In preparation for a chapter in my James Bond book on the franchise’s analog and video games, I’ve been reading up on something called video game analysis. As readers of this blog know only too well, I am an advocate of close–indeed, very close–analysis of film and media. (I’ve tried my hand it at with TV, movies and theme park rides.) So it was with great interest that I came upon Sarah Stang’s recent article, “Too Close, Too Intimate, and Too Vulnerable: Close Reading Methodology and the Future of Feminist Game Studies.” (For those interested in the close analysis of analog games, I would recommend David Jara’s essay, “A Closer Look at the (Rule-)Books: Framings and Paratexts in Tabletop Role-Playing Games.)
Stang puts forward a feminist defense of close reading in game studies, and I like it a lot. Arguments like this one are both useful and necessary. Yet as a defender of close reading–or what I’d call close analysis–I also find the argument incomplete in some ways. Perhaps there’s a way to bridge our positions.
Why is Stang’s argument useful and necessary? Because she stresses the importance of “looking closely” at games in ways that get beyond the widespread view that games are “just for fun” and don’t warrant thinking “too deeply” about their meaning. This isn’t just a view; it’s become a movement that muzzles. Indeed, there continues to be a backlash against those who employ feminist, queer, crip, or critical race theory to read games and their experiences–a backlash often led by “white, heterosexual, abled men” (p. 234). In short, close reading “attuned to questions of social justice, representation, and identity politics is still fraught” (p. 233).
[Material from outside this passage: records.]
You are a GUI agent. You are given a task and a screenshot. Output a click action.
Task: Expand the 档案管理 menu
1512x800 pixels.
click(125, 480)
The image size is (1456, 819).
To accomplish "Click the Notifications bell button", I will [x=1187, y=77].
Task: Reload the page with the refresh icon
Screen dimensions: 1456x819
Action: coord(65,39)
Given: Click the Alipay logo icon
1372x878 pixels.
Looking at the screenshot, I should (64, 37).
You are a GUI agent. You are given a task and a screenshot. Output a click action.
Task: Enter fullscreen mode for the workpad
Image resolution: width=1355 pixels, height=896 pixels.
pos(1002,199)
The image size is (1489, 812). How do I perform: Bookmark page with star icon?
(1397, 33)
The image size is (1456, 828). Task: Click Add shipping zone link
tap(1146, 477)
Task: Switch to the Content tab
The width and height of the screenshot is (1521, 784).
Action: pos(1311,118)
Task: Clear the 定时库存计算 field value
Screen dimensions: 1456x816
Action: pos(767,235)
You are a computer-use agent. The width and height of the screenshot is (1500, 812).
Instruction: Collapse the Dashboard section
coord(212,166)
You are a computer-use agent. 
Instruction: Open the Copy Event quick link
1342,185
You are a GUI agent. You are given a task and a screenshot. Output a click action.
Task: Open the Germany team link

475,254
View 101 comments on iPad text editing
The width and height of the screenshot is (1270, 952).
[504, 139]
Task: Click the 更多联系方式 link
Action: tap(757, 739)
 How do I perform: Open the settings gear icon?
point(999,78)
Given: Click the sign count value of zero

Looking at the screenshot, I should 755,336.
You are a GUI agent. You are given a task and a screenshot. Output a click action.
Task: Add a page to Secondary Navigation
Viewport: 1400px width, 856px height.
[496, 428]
Stang recommends a few solutions, including publishing close readings for the general public, and “more collaboration between scholars approaching the same issues and applying the same lenses but with different methodologies” (p. 236). Hear, hear!
Why is Stang’s argument incomplete? Anyone I know who is committed to close reading and/or analysis would stand side-by-side Stang in “the fight for the right to analyze video games closely” (Ruberg, cited on p. 234). And yet, there are some of us who “approach the same issue” with a “different methodology,” one that does not assume, as Stang does, that “close reading is subjective” (p. 233).
The notion that close reading/analysis is limited to subjective responses is based on a simplified, binary epistemology (the well-known subjective/objective couplet). I understand why Stang takes this position. She wishes to expose problematic claims to objectivity. This is the position of Ludologists who target feminist readings as “made up” (p. 232).
But there’s another way to think about analytical writing/reading. Close analysis can be intersubjective, that is, it can aspire (even if it ultimately fails) to understand responses that individual gamers share, across contexts, cultures, and identities, such as those involved in narrative comprehension. Is Mario trying to save Princess Peach? If many/most/all gamers who play the game understand this, by what processes do the game and its gamers interact to construct this meaning?
Constructivist narratology (i.e., neoformalism, poetics, cognitivism) as applied to games proposes the possibility of intersubjective analysis–or looking closely at how games foster shared comprehension of their narratives.
What’s crucial is that constructivism doesn’t look solely for “depth”–for “meanings embedded or encoded in mediated content” (p. 231). This is what Stang places at the center of feminist game analysis. Constructivism posits that surface meaning and other effects are often ignored by common sense understandings of media, too. I am fond of Susan Sontag’s call, in “Against Interpretation,” for a criticism that looks at a work for “what it is.” So we need to analyze all of “what it is”: explicit meaning (narrative comprehension), implicit meaning (themes, “encoded” messages), referential meaning, reflectionist meaning, and types of effect that point beyond meaning, like aesthetic patterns and elemental perceptual cues. (I model the last approach to criticism here.) As such, constructivism attempts to examine the full range of responses we have to games, not just “the messages they communicate to audiences” (p. 235).
A constructivist close analysis and a feminist close reading might be partners in defending close reading/analysis in this respect. We could postpone our debates over distinct (and perhaps irreconcilable) epistemological assumptions and look for a tactical collaboration. For instance, constructivist analyses could be viewed as a resource for feminist scholars, critics, and gamers in their efforts to uncover how games work on us cognitively and affectively (or are designed to work this way, a series of operations which are by no means understood, and continue to change as games change). If read as a resource, these findings could potentially open up new feminist readings, becoming the object of new subjectivities.
I am sure that Stang would recommend that constructivists learn from feminist close readings, too. Constructivism’s intersubjective assumptions are quite flexible, even if they are often inflexibly deployed. So, constructivists could modify their analytical tools, positing different kinds of hypothetical gamer who come to games with a variety of distinct assumptions, and thus “make meaning” differently.
Anyhow, one or two things to ponder! In one way or another, close readers, it’s time to–assemble!